Door de wetgever is bij het maken van de wet betoogd dat een financieringsovereenkomst met de bank een overeenkomst is die normaliter wordt aangegaan in de normale bedrijfsuitoefening. Een DGA die een zogenoemde bankborgtocht aangaat ten behoeve van zijn B.V. kan zich dus niet beroepen op het ontbreken van de handtekening van zijn partner, want dit gaat dus om een zakelijke borg.

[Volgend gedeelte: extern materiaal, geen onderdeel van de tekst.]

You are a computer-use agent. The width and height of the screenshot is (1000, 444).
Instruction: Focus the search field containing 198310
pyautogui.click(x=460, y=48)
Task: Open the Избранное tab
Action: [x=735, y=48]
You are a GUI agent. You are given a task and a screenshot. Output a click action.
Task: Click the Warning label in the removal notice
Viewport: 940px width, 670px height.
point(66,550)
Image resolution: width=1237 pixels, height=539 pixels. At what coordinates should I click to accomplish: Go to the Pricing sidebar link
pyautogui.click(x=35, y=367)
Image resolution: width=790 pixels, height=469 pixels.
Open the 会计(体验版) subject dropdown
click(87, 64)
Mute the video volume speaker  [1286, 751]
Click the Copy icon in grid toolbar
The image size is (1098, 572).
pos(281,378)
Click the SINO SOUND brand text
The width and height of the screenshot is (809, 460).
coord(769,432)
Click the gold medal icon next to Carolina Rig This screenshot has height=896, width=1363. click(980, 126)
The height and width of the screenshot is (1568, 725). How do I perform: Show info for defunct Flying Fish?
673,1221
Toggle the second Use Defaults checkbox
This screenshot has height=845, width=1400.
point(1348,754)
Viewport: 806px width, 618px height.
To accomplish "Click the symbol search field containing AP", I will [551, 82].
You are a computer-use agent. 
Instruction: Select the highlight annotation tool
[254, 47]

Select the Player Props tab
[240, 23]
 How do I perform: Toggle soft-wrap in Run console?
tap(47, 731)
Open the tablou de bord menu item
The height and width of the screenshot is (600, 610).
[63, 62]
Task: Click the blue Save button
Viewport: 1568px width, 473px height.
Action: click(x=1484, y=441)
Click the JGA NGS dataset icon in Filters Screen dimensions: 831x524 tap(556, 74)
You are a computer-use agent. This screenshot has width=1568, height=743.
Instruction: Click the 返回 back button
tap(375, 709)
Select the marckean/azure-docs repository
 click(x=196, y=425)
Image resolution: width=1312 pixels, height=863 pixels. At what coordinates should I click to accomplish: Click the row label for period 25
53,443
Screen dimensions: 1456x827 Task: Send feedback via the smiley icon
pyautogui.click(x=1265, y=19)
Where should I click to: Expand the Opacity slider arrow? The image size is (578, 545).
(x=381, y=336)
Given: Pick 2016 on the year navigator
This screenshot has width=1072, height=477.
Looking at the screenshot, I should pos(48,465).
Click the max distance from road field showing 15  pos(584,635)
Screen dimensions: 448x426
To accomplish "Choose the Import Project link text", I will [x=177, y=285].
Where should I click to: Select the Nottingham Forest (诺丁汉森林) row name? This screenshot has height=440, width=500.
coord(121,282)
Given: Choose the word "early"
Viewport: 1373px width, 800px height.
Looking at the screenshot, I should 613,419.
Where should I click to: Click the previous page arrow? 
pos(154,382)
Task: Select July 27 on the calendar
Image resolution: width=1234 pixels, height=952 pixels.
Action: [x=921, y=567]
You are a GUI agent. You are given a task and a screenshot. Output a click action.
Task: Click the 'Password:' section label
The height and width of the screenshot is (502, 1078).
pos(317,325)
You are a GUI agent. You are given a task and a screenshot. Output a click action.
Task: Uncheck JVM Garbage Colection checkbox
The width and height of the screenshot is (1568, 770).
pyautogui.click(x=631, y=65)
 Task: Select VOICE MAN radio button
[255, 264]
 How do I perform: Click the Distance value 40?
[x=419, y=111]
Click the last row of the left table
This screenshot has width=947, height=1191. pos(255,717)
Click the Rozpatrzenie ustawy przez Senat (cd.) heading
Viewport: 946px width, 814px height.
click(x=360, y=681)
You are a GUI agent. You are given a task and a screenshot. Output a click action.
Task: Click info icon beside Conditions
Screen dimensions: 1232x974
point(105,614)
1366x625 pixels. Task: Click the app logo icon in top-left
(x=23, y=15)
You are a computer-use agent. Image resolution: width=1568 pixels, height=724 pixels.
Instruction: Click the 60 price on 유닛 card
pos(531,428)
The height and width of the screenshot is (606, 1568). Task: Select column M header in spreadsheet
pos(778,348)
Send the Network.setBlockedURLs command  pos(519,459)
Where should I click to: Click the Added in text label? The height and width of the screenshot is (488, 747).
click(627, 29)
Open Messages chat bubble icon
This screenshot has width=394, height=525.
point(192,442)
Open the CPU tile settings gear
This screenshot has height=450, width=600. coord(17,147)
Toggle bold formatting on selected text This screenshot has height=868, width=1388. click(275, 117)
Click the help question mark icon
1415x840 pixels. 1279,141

Volgens de Hoge Raad dient een overeenkomst die wordt aangegaan in de normale bedrijfsuitoefening van de B.V. (potentieel) voordeel op te leveren. De bankfinanciering wordt aangegaan met de bedoeling dat dit de B.V. een voordeel zal opleveren, te weten: krediet. Dus als een DGA zich borg stelt voor een overeenkomst die de B.V. is aangegaan zonder dat de B.V. enig baat zou kunnen hebben bij deze overeenkomst, is er geen sprake van een overeenkomst die wordt aangegaan in de normale bedrijfsuitoefening van het bedrijf en gaat de DGA daarmee een particuliere borgstellingsovereenkomst aan.

Het bovenstaande is slechts een onderdeel van de regels en risico’s omtrent borgstellingen. Zorg ervoor dat u zich goed laat voorlichten voordat u een borgstelling of hoofdelijk mee tekent bij de bank aangaat!